_WHAT YOU NEED TO DO:_
According to the article on Korea-Philippines relations below, about how many Filipino residents currently live in Korea?

Philippine Ambassador Maria Theresa B. Dizon-De Vega [Photo by Lee Chung-woo]
As South Korea and the Philippines mark 75 years of diplomatic relations, Philippine Ambassador Maria Theresa B. Dizon-De Vega expressed aspirations for deeper mutual comprehension, advocating for more exchanges between the two nations.
In an interview with Maeil Business Newspaper on Wednesday, Dizon-De Vega emphasized cultural exchange as the optimal means to strengthen ties between Korea and the Philippines. She noted that despite the two nations’ presumed familiarity with each other, there is still unexplored territory to be discovered.
The Philippines is the country that deployed the first and largest number of troops in Asia to South Korea during the Korean War. In celebration of the 75th anniversary of the Korea-Philippines diplomatic relations, 2024 is considered particularly significant, with the likely elevation of the bilateral ties to a “strategic partnership” following the enforcement of the Free Trade Agreement (FTA) between the two countries. Both of these developments are outcomes of the bridge-building efforts led by Dizon-De Vega in her third year of tenure.
Dizon-De Vega also underscored the growing impact of Korean pop culture in the Philippines, highlighting its role as a significant backdrop for dynamic people-to-people exchanges. She emphasized the cultural similarities that are evident through closer interactions between the two nations, referencing the Korean concept of “Jeong” that is characterized by affection and bonding.
She pointed out the common practice of asking whether one has eaten as a form of greeting in both cultures. She elaborated that when one party has not eaten, it is customary for the other to suggest sharing a meal, with the shared value of communal dining a means of fostering connections and expressing affection.
Dizon-De Vega also highlighted the growing people-to-people exchanges between the two countries. Currently, there are about 67,000 Filipino residents in Korea and about 87,000 Koreans in the Philippines. Calling these residents true ambassadors, she praised their contribution to cultural exchange and laying the foundation for bilateral relations.

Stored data
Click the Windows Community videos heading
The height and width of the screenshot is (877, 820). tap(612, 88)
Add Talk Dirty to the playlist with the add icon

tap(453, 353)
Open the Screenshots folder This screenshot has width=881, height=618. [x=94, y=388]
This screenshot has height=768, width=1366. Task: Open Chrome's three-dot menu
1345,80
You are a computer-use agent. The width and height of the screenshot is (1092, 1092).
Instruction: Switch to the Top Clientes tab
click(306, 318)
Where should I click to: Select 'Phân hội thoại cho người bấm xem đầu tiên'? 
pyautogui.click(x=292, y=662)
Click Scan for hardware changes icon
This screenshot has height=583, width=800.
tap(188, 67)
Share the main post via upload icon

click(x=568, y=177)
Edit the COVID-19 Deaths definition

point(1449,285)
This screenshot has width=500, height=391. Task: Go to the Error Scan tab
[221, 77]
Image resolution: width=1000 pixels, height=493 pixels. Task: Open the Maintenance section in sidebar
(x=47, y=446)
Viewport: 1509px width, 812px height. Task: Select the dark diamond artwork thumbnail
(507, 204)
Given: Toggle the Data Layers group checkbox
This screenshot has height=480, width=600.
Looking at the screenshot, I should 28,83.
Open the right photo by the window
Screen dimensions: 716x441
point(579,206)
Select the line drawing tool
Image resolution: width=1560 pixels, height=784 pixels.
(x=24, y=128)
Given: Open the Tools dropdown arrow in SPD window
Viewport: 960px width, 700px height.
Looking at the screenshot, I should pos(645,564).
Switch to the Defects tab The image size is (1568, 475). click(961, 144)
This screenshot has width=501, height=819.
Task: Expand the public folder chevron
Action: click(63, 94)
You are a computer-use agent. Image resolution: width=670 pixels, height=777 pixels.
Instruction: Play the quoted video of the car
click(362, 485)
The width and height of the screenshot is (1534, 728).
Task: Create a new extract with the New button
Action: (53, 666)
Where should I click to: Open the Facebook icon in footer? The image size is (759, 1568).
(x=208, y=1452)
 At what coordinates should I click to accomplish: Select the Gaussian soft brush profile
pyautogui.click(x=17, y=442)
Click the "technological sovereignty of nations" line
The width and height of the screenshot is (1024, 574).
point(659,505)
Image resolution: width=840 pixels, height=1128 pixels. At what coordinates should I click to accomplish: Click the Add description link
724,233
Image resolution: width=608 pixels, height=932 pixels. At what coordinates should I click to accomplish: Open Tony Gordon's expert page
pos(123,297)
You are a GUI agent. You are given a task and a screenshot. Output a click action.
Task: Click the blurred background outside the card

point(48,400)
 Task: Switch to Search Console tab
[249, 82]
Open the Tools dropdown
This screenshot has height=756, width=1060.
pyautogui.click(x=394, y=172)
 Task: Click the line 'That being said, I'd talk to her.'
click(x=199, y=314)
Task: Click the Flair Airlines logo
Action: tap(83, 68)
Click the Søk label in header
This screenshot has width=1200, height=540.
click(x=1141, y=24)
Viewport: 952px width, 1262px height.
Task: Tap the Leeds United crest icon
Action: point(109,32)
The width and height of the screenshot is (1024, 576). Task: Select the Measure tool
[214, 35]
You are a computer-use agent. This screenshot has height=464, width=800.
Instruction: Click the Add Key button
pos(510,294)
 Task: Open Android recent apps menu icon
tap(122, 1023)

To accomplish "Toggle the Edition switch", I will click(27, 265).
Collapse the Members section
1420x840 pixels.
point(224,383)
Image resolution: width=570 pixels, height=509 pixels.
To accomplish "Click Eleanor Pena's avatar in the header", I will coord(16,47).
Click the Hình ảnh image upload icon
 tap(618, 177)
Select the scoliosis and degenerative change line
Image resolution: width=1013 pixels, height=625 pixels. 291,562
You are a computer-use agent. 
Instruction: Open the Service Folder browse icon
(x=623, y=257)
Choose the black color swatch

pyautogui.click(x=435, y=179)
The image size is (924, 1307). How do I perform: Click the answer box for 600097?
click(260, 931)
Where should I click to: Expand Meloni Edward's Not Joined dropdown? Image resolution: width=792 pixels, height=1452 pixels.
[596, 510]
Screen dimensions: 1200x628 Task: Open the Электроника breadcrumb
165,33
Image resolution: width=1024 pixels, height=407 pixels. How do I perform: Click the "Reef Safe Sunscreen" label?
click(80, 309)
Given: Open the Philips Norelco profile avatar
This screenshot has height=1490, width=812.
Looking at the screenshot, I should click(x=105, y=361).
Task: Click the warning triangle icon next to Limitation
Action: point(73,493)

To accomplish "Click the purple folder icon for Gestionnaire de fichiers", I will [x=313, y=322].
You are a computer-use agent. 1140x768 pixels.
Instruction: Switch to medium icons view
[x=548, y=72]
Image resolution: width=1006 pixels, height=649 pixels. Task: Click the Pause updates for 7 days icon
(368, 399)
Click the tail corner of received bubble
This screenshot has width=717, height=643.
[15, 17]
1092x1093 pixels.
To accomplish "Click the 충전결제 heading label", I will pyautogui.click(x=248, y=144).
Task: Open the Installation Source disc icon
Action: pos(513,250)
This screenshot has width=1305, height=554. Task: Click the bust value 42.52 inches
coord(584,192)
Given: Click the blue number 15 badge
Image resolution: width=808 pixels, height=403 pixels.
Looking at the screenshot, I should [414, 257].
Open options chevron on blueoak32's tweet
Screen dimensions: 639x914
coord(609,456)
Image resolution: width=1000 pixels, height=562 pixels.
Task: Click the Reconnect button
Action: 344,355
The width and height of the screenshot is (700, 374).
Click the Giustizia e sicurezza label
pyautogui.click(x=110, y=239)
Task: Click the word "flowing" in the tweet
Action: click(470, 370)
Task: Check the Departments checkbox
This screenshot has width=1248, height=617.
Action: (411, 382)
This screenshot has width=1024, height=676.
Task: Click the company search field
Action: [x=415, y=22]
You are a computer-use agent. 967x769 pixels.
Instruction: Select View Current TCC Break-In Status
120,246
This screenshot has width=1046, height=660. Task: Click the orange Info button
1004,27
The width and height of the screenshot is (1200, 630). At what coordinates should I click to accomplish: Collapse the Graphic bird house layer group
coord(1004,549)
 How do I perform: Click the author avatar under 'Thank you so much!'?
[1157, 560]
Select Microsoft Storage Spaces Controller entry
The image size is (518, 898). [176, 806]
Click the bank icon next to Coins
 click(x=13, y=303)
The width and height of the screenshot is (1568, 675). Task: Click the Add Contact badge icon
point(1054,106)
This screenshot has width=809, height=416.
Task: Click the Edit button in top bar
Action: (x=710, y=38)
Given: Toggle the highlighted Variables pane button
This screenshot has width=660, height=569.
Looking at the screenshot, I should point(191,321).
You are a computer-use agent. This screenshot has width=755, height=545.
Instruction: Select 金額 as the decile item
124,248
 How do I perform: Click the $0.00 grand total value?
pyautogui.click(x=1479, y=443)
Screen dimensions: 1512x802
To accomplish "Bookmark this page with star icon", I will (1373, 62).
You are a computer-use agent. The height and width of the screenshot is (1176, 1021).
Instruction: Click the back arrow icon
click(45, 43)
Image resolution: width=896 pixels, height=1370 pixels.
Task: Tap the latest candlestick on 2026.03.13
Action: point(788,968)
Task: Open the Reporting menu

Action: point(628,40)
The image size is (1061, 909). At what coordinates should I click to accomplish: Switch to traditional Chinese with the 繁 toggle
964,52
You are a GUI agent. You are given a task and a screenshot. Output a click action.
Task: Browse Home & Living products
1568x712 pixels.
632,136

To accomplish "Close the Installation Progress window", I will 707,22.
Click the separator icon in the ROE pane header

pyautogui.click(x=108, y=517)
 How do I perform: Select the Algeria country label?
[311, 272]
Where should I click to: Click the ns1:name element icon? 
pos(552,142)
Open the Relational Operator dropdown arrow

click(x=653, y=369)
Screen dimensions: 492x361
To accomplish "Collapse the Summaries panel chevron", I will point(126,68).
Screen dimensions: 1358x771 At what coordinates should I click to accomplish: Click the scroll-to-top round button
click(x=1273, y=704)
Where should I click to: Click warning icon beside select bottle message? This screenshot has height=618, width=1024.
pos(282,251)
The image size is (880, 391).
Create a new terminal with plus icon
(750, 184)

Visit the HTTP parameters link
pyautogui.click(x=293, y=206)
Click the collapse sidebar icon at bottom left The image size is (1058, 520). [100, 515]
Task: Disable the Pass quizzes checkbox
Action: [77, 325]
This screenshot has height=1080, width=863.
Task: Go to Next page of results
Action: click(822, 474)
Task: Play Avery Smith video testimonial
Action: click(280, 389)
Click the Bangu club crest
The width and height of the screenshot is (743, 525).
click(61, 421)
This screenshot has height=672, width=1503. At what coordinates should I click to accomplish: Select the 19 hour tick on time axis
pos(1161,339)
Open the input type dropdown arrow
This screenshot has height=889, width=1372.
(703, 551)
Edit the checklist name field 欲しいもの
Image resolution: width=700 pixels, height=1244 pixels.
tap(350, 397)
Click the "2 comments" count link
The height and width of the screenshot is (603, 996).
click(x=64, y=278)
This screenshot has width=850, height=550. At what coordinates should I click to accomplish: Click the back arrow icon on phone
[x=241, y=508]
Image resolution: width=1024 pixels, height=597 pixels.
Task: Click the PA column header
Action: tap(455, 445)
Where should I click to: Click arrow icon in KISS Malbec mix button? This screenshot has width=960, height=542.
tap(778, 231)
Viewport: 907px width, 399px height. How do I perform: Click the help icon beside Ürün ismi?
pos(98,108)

_EXERCISE SOLUTION:_
About 67,000.